阿爾豐斯努努嘴。“那邊,金髮高個兒年輕人,臉色蒼白的那個。名字聽說叫阿道爾夫·德·格拉珊。他爸爸是帝國衛隊的軍官,因為受傷退役了。”
他這言語之間,依舊頗為看不起。因為德·格拉珊先生的軍銜本來就不高,退役以後影響力更低;要不是德·格拉珊家裏還有點貴族關係,這舞會阿道爾夫根本進不來。
夏爾順着那方向看去,很容易就找到了人。隨即他就注意到,那邊一圈兒都是所謂的內地人,從穿着打扮就能區分出來;而且巴黎人都不愛主動搭理內地人,就更明顯了。他這會兒要是上趕着過去,恐怕能成為全場焦點。“算了,”他搖頭道,“伯父一向低調,恐怕他也不知道多少。”
這意思就是不過去了。阿爾豐斯頓時高興起來,道:“我就說嘛,搭理他做什麼?”他用胳膊碰了碰夏爾,示意另一個方向,“奧爾良公爵今天也來了,不如我們去那邊吧?”
夏爾略有詫異。他剛才已經注意到了前場圍着最多的人,還想着是哪位大人物,沒想到竟然是個公爵。
以夏爾在前三個月裏打聽來的消息來看,奧爾良公爵路易·腓力,早年支持雅各賓派,還曾經是拿破崙軍隊裏的少將。他那時候的稱號還是夏爾特爾公爵,直到他的父親被雅各賓派政府處決。從此之後,他就流亡海外,直到前些年才和路易十八一起回國。
這經歷算不上十分特殊,但重要的是,這名號實在有點耳熟,好像是將來的某一任國王。
“說真的,”夏爾似笑非笑地盯着阿爾豐斯,“你說的正事其實是這個吧?”
阿爾豐斯本來相當理直氣壯——現在的世道,誰不上趕着巴結比自己地位高的人呀——但是被夏爾這麼輕飄飄地一瞥,不知怎麼地就有點心虛。“我也是在幫你尋找機會,”他勉強找出個理由,臉都要憋紅了,“奧爾良公爵的大女兒瑪麗已經十四歲了……”
要不是阿爾豐斯還記得壓低音量,夏爾一定喝令他閉嘴。不過現在這樣他也夠受不了的了,“要去可以,但別說些有的沒的!”
阿爾豐斯一貫覺得自己大幾歲,不該和夏爾這種少年心性的置氣,所以爽快答應了。“好吧,可是為什麼?”
“你想太多了,”夏爾十分無奈地解釋,“這種事根本輪不到我。公爵閣下那樣的家世,女兒肯定是要嫁給其他國家王子的。”尤其是當奧爾良公爵成為國王之後!

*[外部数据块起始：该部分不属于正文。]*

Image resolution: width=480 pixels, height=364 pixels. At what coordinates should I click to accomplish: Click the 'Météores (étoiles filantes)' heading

阿爾豐斯自然不知道國王這檔子事,但他也知道這是他硬掰出來的理由,實現的可能性非常小。“我……”
“還有一件事,我想你也該知道。”夏爾晃了一下手裏的香檳,琥珀色的液體在燭光下璀璨發亮,“沒有理由,我們怎麼過去搭話?”
他這考慮很實際。因為這樣的舞會,雖說邀請了許多人,但人們都會自動自發地根據身份分成好幾部分。中間自然是地位高的,邊上的不是說悄悄話就是地位低的。就和阿道爾夫不能明着來找他搭訕一樣,他也不能貿貿然地去和奧爾良公爵搭訕——跪舔得太明顯了,人家根本不會搭理你,就是自取其辱啊!
阿爾豐斯一臉欲言又止的表情,看夏爾一眼又飛快移開。
“這回你怎麼不說了?”夏爾被他的反應勾起了好奇心。
“奧爾良公爵正在給他手下的軍隊配備一些必需品。”阿爾豐斯湊近夏爾,用最低的聲音說,“槍支彈藥之類的,還有葡萄酒特供商。”

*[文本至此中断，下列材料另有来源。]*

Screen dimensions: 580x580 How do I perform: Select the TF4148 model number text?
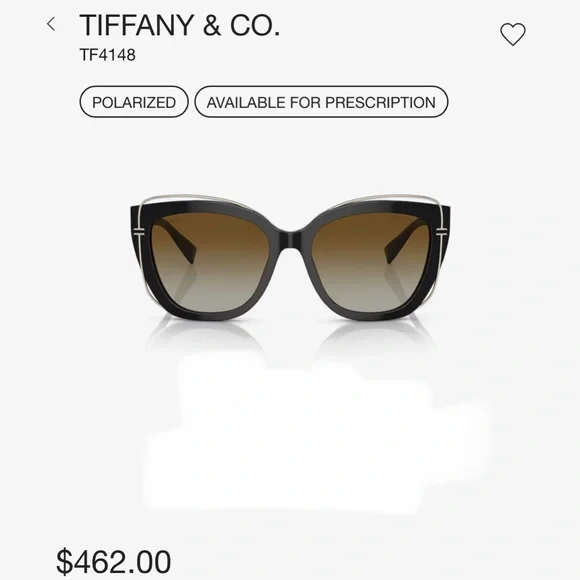[108, 55]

夏爾臉上表情沒有變化,但眉毛微微挑了起來。給軍隊做供應商?這倒的確是個好選擇。軍隊的需求大量而穩定,信譽度遠高於其他人;尤其是奧爾良公爵這樣前途看漲的,實在賠不了。
“只有一個問題——雖然沒有公開,但知道的人已經非常多了。”阿爾豐斯繼續說,頗為苦惱。“你也知道,這樣的肥肉,人人都盯着呢!”

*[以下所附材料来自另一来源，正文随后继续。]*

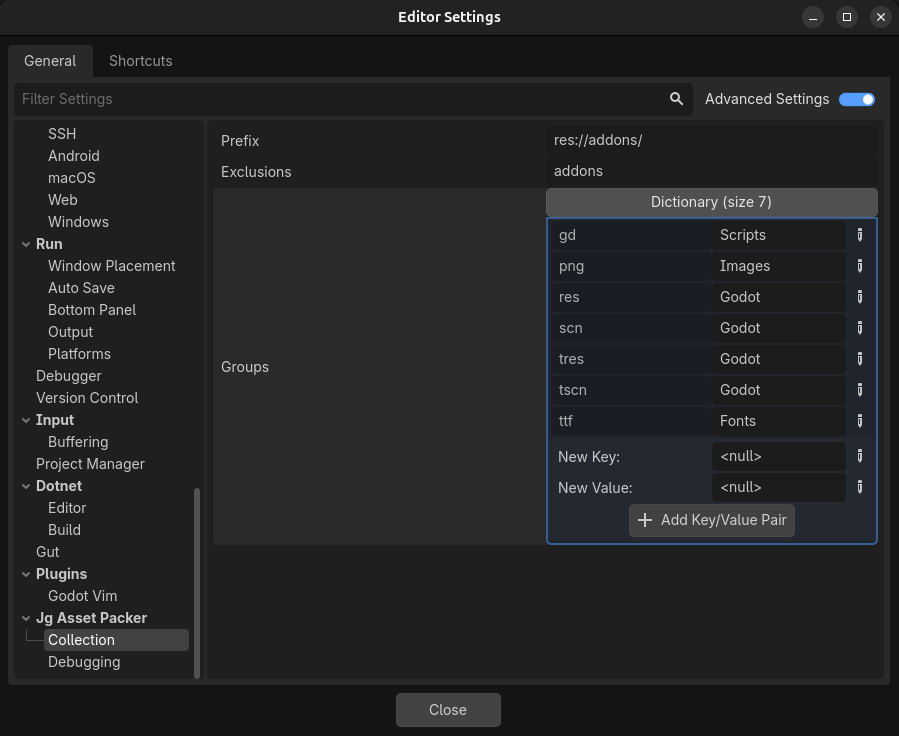Click the Close button at bottom
This screenshot has width=899, height=736.
pos(448,710)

聞言,夏爾重新打量了一遍那圈人。果不其然,他發現裏頭大多都是他葛朗台家以及康龐家的競爭對手。而且既然阿爾豐斯都知道,他爹紀堯姆沒道理不知道,但紀堯姆沒告訴他這件事。
那也就是說,要麼紀堯姆覺得他幫不上忙,要麼紀堯姆已經決定放棄了。
但說句實話,葛朗台家在巴黎的實力還真沒到那種眾星捧月的地步,不然紀堯姆也不會削尖了腦袋想賣兒子。所以夏爾覺得,后一種可能性更高。畢竟已經有實力差距,紀堯姆又好面子,讓他死纏爛打地去拉生意還真不可能。
“你爸爸讓你來的?”夏爾問阿爾豐斯,已經有點心知肚明了。老子不行再換兒子,總不能看着機會溜走!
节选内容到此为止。